One of the ads, shared on Twitter by journalist and activist Rod “Slasher” Breslau, showed workers saying “we have everything we need” and urging fellow Amazon employees to vote against unionizing, in what many responses described as a “hostage video” atmosphere.
Twitch should have known their own rules, especially since they’re owned by Amazon, one user responding to Breslau said. Another pointed out that the ads have been running for a month, since they’ve been seeing them “since the beginning of February.”
More Perfect Union, a pro-union outlet that bills itself as “media that empowers working people,” took credit for reporting the existence of the ads on Tuesday, and sent chief Amazon spokesman Jay Carney a list of questions they still want answered.
MPU is the same outlet that reported last week that Amazon had pressured local authorities in Bessemer, Alabama to change the timing of traffic lights outside their warehouse complex in order to thwart union organizers.
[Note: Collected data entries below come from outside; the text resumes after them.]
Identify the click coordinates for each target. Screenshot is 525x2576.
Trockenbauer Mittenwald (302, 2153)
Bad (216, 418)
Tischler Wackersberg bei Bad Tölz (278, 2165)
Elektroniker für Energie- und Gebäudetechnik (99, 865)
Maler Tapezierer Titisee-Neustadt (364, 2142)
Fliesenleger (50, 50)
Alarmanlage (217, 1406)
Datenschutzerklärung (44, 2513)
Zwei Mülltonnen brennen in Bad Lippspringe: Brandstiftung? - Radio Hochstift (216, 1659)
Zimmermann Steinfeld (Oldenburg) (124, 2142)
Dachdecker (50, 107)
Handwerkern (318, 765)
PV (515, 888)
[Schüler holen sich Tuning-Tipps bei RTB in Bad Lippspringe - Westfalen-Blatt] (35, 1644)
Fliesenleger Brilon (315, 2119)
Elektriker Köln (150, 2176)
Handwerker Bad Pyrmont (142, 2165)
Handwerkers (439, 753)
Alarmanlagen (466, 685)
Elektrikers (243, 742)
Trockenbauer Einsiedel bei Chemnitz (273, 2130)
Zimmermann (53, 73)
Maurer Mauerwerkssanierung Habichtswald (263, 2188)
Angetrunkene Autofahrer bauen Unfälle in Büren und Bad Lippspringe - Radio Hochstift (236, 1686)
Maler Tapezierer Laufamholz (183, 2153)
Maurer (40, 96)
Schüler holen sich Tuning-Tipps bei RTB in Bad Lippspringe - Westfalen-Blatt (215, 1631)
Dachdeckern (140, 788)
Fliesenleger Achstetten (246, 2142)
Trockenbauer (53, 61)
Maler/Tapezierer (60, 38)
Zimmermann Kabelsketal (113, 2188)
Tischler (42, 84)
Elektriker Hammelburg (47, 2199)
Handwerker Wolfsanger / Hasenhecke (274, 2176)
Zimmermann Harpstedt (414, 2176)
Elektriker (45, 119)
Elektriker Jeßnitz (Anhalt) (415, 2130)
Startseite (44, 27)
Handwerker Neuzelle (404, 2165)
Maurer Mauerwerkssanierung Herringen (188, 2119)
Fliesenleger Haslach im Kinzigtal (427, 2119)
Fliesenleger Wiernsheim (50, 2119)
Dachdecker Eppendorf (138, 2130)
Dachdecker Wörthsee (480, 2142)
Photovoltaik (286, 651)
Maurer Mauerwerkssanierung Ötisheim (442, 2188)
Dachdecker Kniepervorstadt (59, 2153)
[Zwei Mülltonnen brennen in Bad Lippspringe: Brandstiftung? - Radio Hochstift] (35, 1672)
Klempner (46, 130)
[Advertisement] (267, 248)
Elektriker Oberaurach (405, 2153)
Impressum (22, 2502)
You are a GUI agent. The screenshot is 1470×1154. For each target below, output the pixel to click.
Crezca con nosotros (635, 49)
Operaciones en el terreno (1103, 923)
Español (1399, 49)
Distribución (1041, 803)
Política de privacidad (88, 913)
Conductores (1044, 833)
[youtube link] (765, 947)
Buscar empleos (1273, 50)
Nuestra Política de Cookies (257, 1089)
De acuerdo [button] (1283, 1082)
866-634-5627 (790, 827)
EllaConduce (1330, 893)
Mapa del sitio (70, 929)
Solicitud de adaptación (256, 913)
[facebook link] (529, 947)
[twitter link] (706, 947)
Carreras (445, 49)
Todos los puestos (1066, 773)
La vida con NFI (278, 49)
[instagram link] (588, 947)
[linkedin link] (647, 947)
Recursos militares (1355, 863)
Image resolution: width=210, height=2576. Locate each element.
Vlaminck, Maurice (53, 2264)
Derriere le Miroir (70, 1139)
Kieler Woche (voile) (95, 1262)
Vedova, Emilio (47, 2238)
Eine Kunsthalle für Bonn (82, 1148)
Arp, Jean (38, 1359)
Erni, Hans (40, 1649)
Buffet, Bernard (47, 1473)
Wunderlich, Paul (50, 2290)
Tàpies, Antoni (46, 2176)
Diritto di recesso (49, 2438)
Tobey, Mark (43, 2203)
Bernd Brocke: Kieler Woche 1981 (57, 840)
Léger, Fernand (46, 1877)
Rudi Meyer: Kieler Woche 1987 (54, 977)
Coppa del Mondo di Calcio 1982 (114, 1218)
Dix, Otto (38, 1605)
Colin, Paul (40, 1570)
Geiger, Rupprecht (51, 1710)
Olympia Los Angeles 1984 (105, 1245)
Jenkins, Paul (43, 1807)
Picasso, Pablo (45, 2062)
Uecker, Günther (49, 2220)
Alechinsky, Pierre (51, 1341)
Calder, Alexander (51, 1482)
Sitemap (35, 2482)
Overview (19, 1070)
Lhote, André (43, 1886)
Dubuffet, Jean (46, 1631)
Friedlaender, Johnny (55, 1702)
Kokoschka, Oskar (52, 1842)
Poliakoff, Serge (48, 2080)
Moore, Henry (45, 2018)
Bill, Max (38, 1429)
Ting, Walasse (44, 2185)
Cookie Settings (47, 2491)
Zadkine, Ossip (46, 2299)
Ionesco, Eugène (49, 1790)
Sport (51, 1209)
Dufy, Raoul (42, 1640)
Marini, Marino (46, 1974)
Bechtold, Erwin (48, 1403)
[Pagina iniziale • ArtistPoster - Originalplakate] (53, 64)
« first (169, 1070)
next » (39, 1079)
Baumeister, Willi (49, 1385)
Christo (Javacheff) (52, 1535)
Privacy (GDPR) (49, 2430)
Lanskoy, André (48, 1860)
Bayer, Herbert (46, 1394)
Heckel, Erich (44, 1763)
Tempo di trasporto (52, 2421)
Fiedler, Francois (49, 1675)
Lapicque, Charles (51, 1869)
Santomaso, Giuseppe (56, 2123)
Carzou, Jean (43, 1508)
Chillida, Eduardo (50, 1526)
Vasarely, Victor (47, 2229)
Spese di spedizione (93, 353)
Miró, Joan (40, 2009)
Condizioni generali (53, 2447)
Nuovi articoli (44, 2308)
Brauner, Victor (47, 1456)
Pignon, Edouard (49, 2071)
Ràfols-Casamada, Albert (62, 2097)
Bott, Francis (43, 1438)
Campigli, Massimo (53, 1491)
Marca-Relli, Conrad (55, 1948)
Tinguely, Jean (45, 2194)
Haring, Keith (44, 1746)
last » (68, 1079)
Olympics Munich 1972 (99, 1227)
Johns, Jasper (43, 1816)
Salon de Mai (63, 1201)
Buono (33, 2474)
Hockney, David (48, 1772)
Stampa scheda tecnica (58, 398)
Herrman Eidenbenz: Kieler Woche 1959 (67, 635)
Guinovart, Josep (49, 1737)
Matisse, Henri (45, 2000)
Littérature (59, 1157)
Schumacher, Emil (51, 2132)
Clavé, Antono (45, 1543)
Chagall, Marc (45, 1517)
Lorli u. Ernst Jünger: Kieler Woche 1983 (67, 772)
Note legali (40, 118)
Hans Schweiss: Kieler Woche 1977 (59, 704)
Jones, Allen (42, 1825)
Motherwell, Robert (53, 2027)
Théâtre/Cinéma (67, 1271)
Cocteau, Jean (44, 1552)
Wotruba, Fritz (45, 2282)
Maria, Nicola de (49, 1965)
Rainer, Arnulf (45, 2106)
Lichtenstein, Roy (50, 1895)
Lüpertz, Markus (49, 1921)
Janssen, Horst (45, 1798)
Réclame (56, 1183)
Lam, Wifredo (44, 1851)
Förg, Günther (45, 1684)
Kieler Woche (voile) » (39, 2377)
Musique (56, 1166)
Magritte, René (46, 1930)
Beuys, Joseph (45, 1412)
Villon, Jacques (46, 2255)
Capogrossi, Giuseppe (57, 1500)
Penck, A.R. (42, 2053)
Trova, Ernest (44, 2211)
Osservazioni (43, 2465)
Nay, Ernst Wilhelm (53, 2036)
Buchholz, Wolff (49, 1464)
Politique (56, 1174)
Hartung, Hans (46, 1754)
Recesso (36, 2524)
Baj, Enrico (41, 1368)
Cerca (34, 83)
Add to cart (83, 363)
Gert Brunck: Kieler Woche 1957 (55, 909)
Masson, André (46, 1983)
Over 5,800 people work at the Amazon complex in Bessemer. The company, owned by multibillionaire Jeff Bezos, has run a massive campaign in recent months to counter the efforts to unionize that workforce. In January, Amazon even appealed to a federal regulator to delay the vote by the workforce, claiming that mail-in ballots had “serious and systemic flaws” and that in-person voting was required for a “valid and fair” election.
That is the exact opposite of the position the Bezos-owned Washington Post took when it came to the 2020 presidential and congressional elections in the US.
Twitch, a streaming platform popular with video-gamers, was bought by Amazon for $970 million in cash back in 2014. This is not the first time it has pulled advertisements due to public pressure – last July, they took down US Army ads, after social justice activists complained their Xbox controller giveaway was “fraudulent” – but it is the first time the ads yanked belonged to their own parent company.